* _PROBLEM DETAILS_
Please format each line of the listing below as a string in a JSON list, skipping blank lines and leaving the pictures out.
################
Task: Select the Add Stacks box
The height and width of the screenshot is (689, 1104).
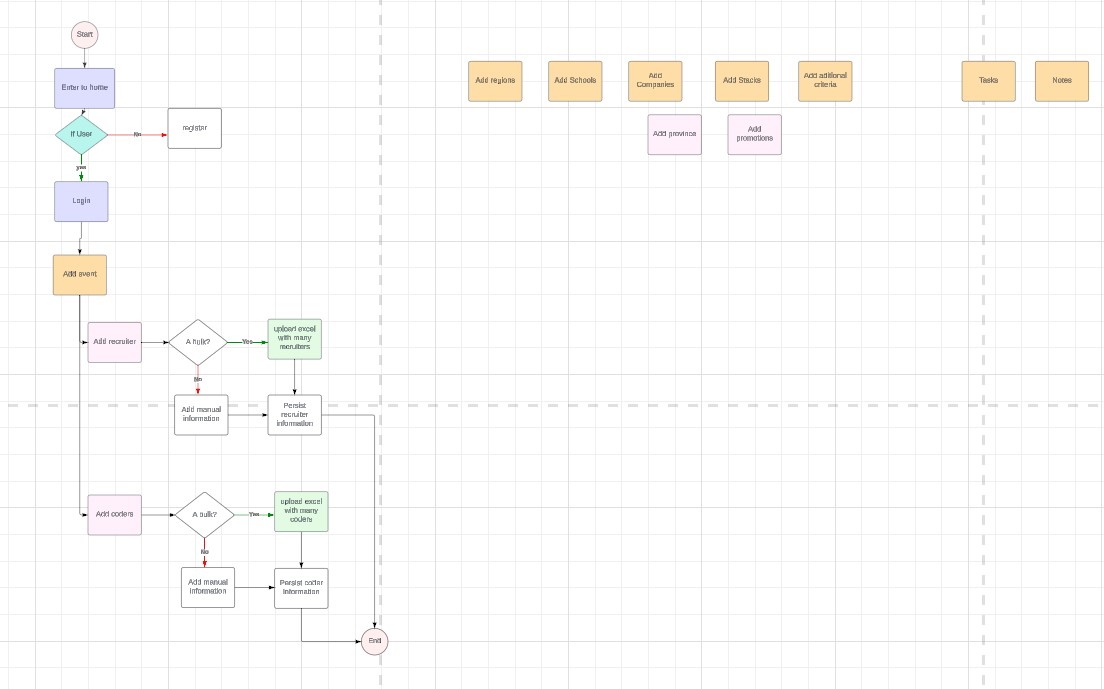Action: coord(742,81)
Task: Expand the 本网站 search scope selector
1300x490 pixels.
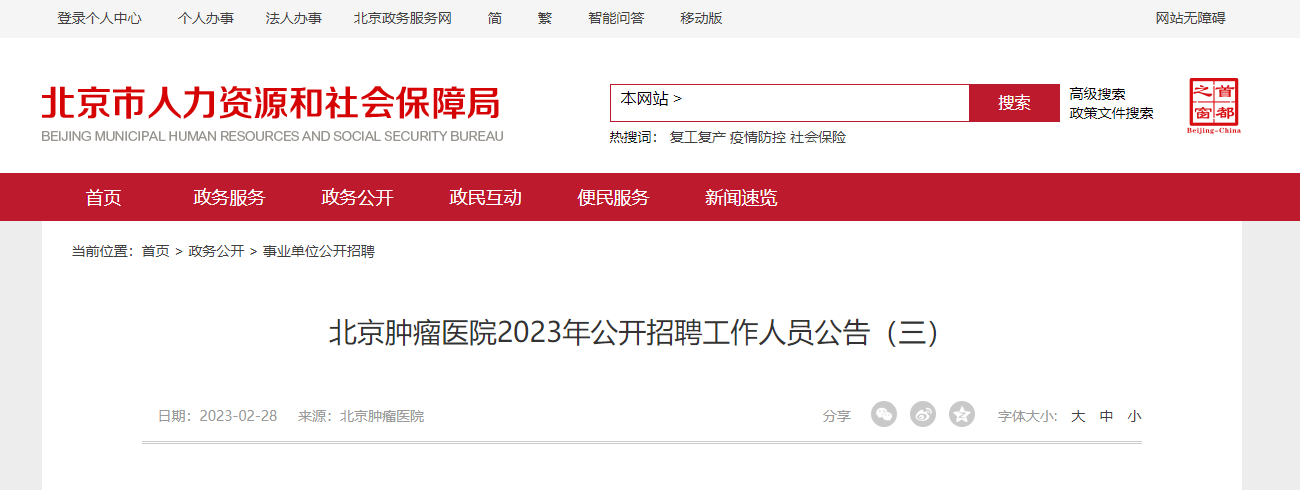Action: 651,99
################
* _TASK RESULT_
[
  "Task: Select the Add Stacks box",
  "The height and width of the screenshot is (689, 1104).",
  "Action: coord(742,81)",
  "Task: Expand the 本网站 search scope selector",
  "1300x490 pixels.",
  "Action: 651,99"
]